Some questions for future research on Jankelevitch, Levinas, & femininity/gender
I’m tidying up a paper on Jankelevitch, Abbate, musical ineffability, and implicit understanding. In the course of reading Jankelevitch, I came up with a ton of questions about his relationship to Levinas…questions which are waaaay beyond the scope of the paper I’m working on right now. So, in order to put them aside for now while I finish up the projects I’m presently committed to, I thought I’d post them here…both for my future reference but also to get any feedback anyone might have. If anyone is interested in putting together a panel on Jankelevitch/Levinas for, say, SPEP 14, I could be interested in that. Or, if any musicologists are interested in putting together a panel for future AMS-type conferences, I’d be happy to be your token philosopher 🙂
1. Is Jankelevitch’s distinction between saying and doing comparable to Levinas’s conception of the saying and the said?
2. Does Jankelevitch’s book bridge Levinas’s early concept of the ethical Other as feminine with his later concept of the ethical other as time? (In other words: What happens when we think Jankelevitch’s MI alongside Levinas’s “Diacrhony & Representation”? What are the similarities and differences between their critiques of and alternatives to ‘representation’?).
3. How is the role of the feminine in Jankelevitch related (or not) to the role of the feminine in Levinas? How can this analysis of the feminine connect Jankelevitch’s “musical” ethics to Levinas’s ethics?
4. How does Jankelevitch’s work help us think about the sonic dimensions of Levinas’s work?
5. Given differences in the politics of the discipline of musicology and the politics of the discipline of philosophy, how does the feminist approach to “drastic” knowledge respond in each case?

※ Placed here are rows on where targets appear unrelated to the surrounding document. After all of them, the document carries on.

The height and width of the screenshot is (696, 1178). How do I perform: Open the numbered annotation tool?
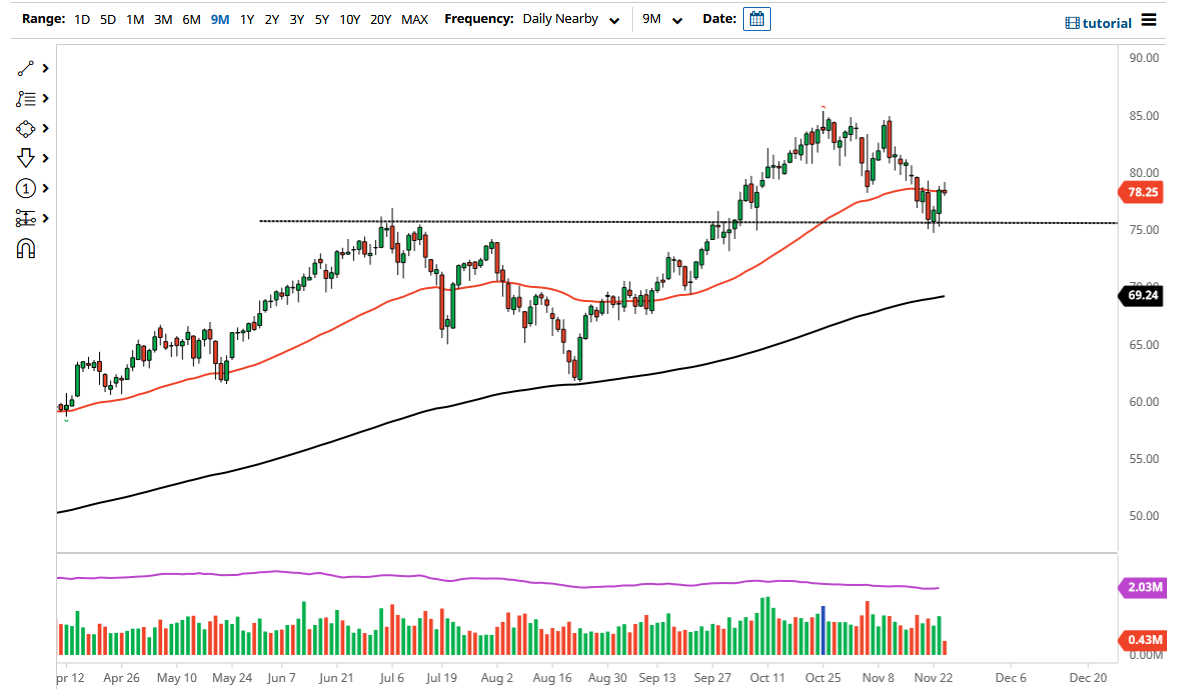tap(27, 188)
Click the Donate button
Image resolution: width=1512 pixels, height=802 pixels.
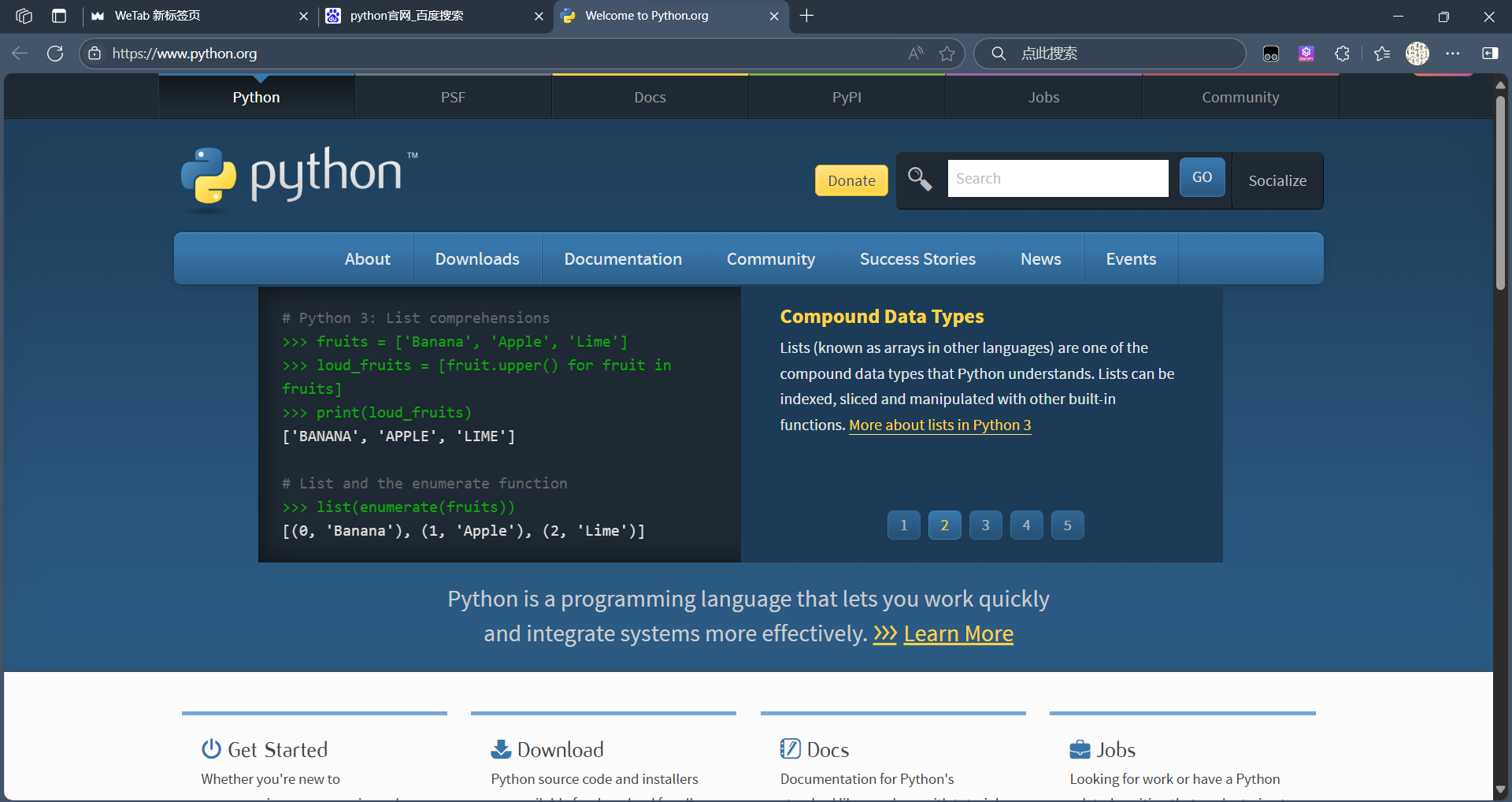coord(851,180)
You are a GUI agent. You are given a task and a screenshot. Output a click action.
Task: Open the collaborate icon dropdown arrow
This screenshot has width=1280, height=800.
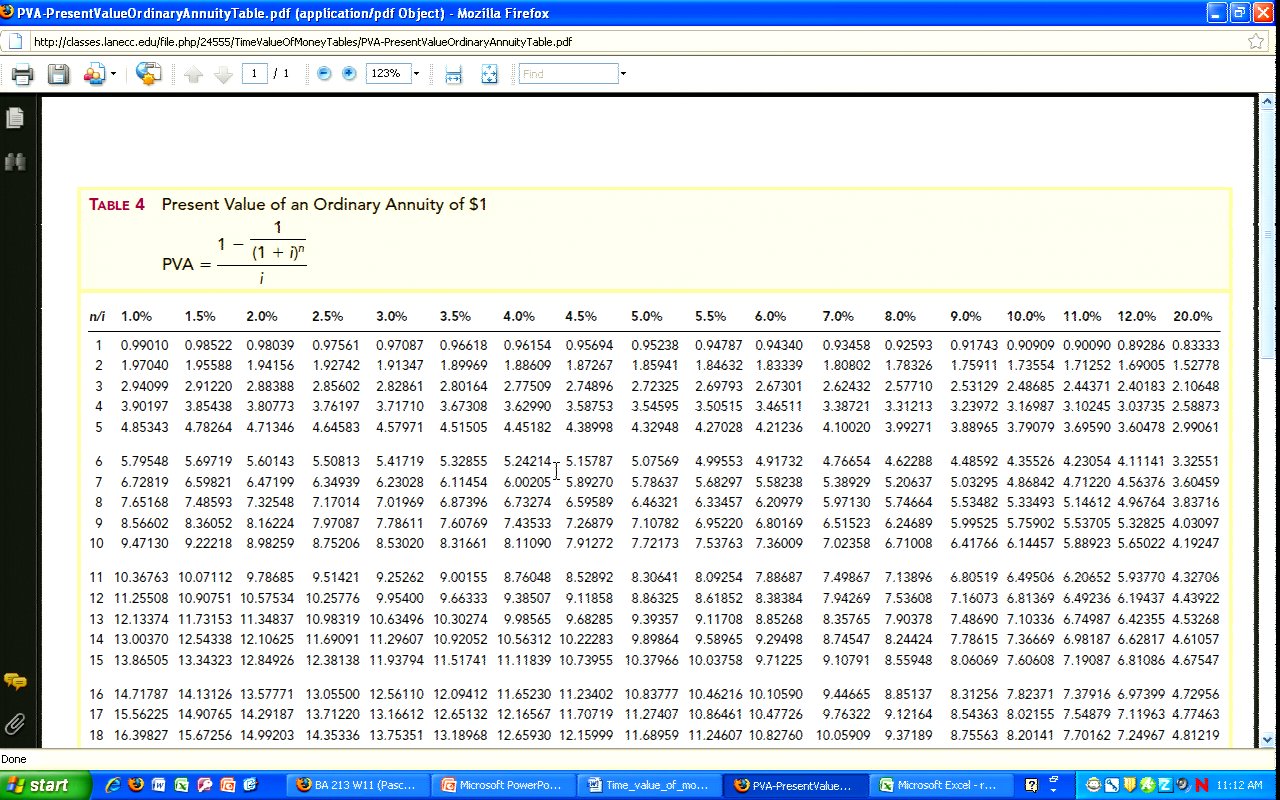click(x=113, y=74)
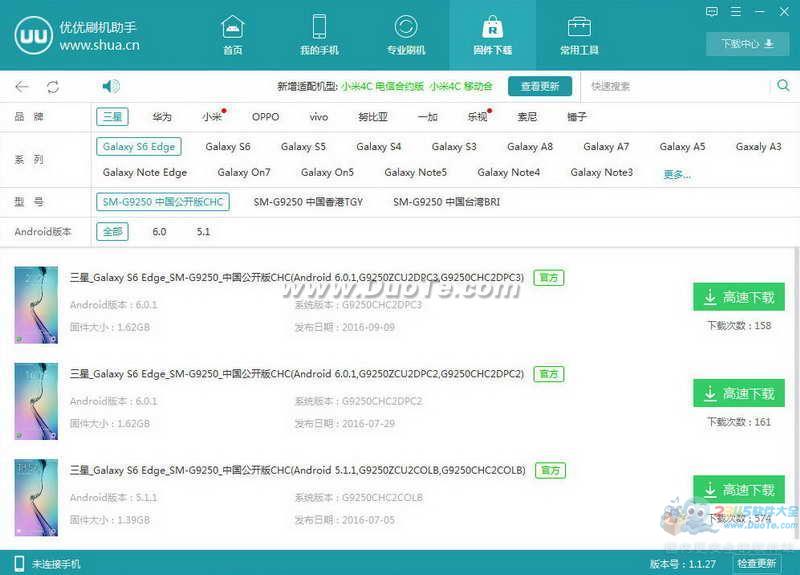Select the 华为 brand filter
Viewport: 800px width, 575px height.
pos(162,117)
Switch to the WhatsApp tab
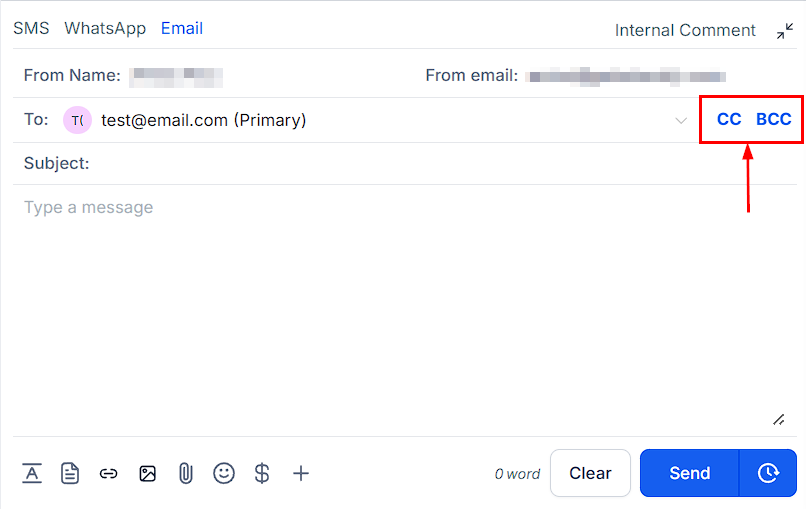The image size is (806, 509). point(105,28)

6. Jankelevitch & Abbate emphasize that the drastic is ineffable because it is processual and mainstream Western philosophical epistemes are objective (beings over becoming, so to speak). Is the sonic just one metaphor for “process,” or is it a particularly helpful/powerful/evocative one? Do these sonic metaphors help us think process in ways that other metaphors don’t open up or encourage?